My friend Graham was in Quebec yesterday and so we had a day out birding. His nemesis bird is currently Ruffed Grouse, well on this continent at least, and it remains so as we couldn’t find one anywhere.
The day started slowly at Baie Brazeau, but we soon found a few warblers and flycatchers to keep us occupied. We moved on to Ste-Martine, but the recent Marbled Godwit had gone, taking most of its shorebird friends with it. Compensation, in the form of Philadelphia Vireo and, for my ABA list, a Cape May Warbler were appreciated. As was my American Rubyspot dragonfly tick, more about that on the ode blog once I get to it. At Ste-Martine we also found a couple of Bay-breasted Warblers, perhaps the commonest autumn warbler so far for me.
We made our way to St-Timothee via the outfall at Beauharnois where lots of Common Terns have gathered and a few Black Terns remain. The Common Tern plumages ranged from full-summer and partial winter, through to brown-tinged immatures.
St-Timothee was ok but not great – if you have read my previous posts on the lack of management of the place you’ll know why. We did see a few things, including an Orange-crowned Warbler, unexpected at this time of year but it was seen well. My impression this autumn is that warblers are a week or so early in their build up, perhaps it’s a result of the unseasonable temperatures, colder snaps are often the key to movement.
We finished off with a quick look at St-Lazare sand pits, where a few more warblers were evident, especially Chestnut-sided. Our last bird of the day was a roadside Broad-winged Hawk that was either deaf or stupid. given that it kept dropping off the wires to catch grasshoppers while trucks thundered past. I say Broad-winged Hawk but perched, some small immature buteos are really tough at times. To me this one is intermediate between pale and dark, and I did have the benefit of seeing the tail in flight (no reddish hue) and the underwings briefly, but I’d be happy to hear any comments about it. Give me a flying hawk any day!

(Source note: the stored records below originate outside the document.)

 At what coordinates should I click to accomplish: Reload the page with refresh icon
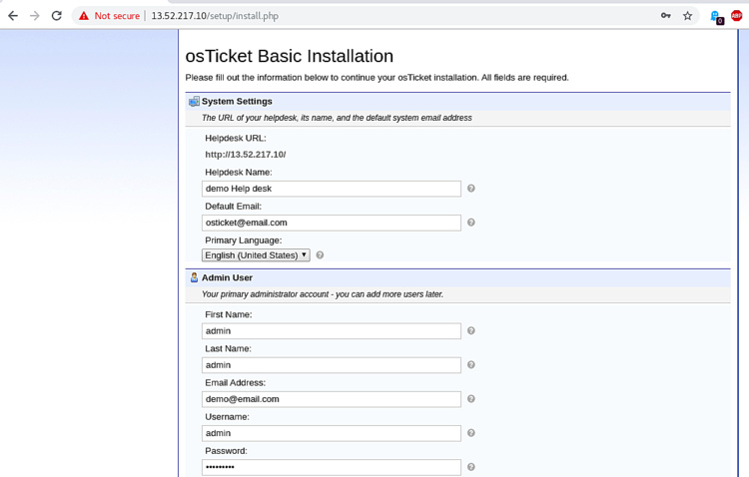pos(57,16)

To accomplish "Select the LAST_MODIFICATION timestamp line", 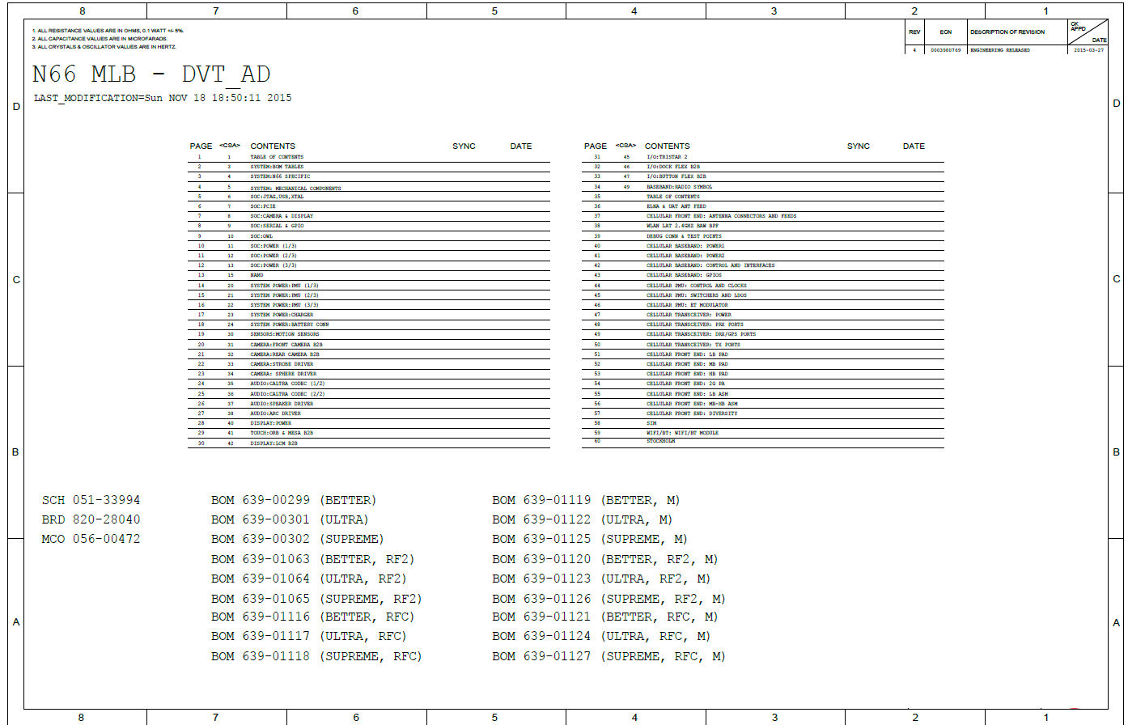I will click(x=163, y=98).
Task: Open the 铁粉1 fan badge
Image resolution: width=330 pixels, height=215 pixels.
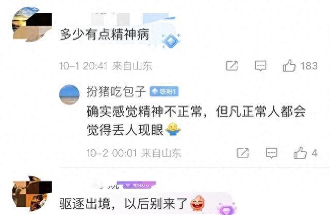Action: point(164,92)
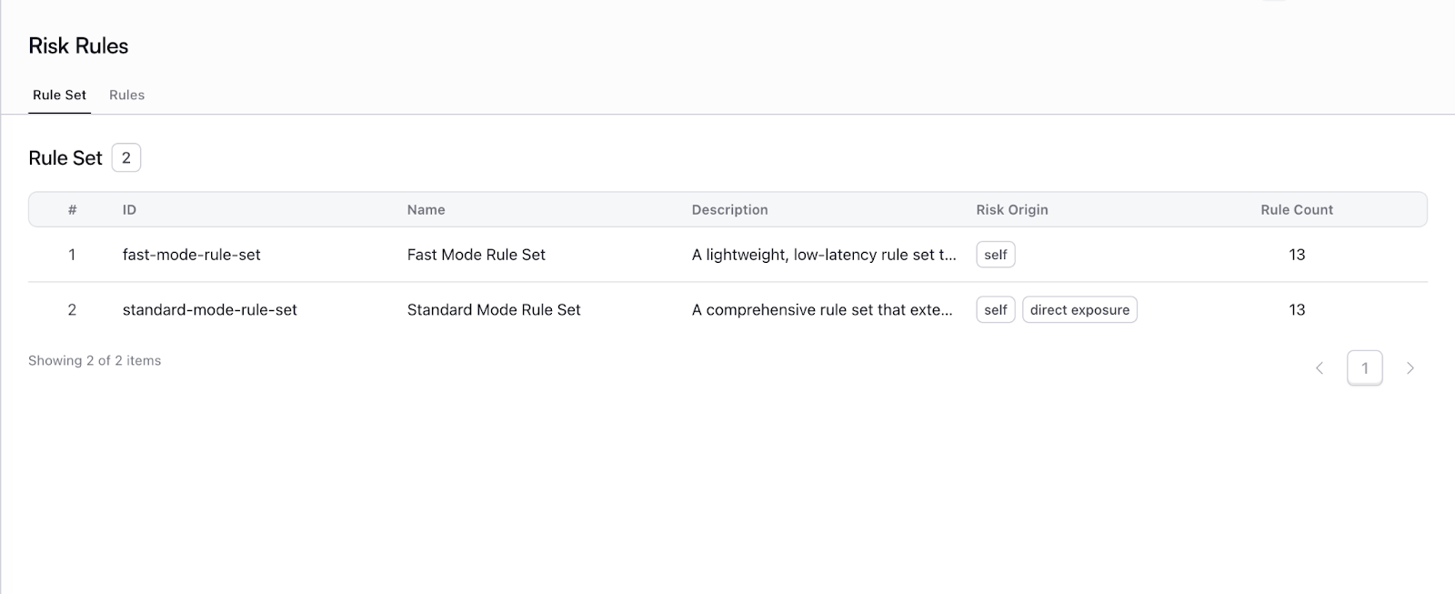Image resolution: width=1455 pixels, height=594 pixels.
Task: Switch to the Rules tab
Action: 126,95
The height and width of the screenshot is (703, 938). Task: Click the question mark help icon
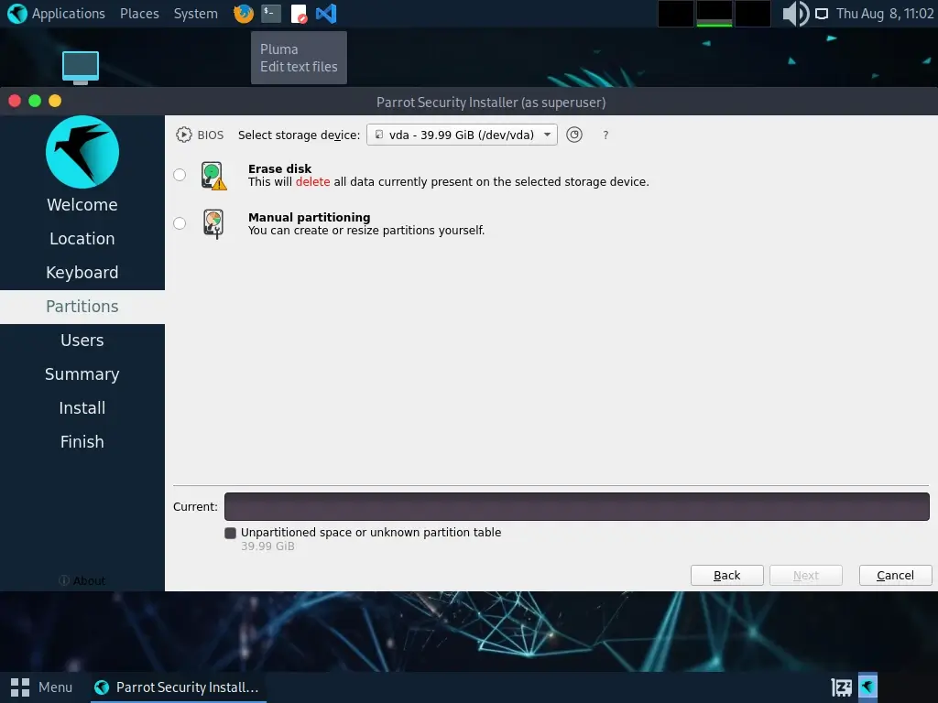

On checking the Quebec rare bird site today, the photo du jour is from Pointe-des-Monts, taken on 1-August and showing a Tropical Kingbird. I wonder what the story with that one is. We were at the site on 2-August and saw no (obvious) birders (and no kingbirds!). I also wonder why it took so long to get the news out, it would have a been a good Quebec/Canada bird to see indeed.
Back to yesterday and our day total was 74 with lots of gaps. Not bad for a fine August day with few shorebirds or ducks on offer to boost the total. For Graham, Ruffed Grouse will have to wait.
Finally, if anyone reads this blog from the Quebec City area and who would be willing to take a couple birding for the day on September 20th can you get in touch and I’ll forward their details. They are on a cruise ship from Boston and have all day until 6pm, thanks.
And why ‘flying the flag’? Graham’s air crew for BA. Possibly the best job in the world for a birder.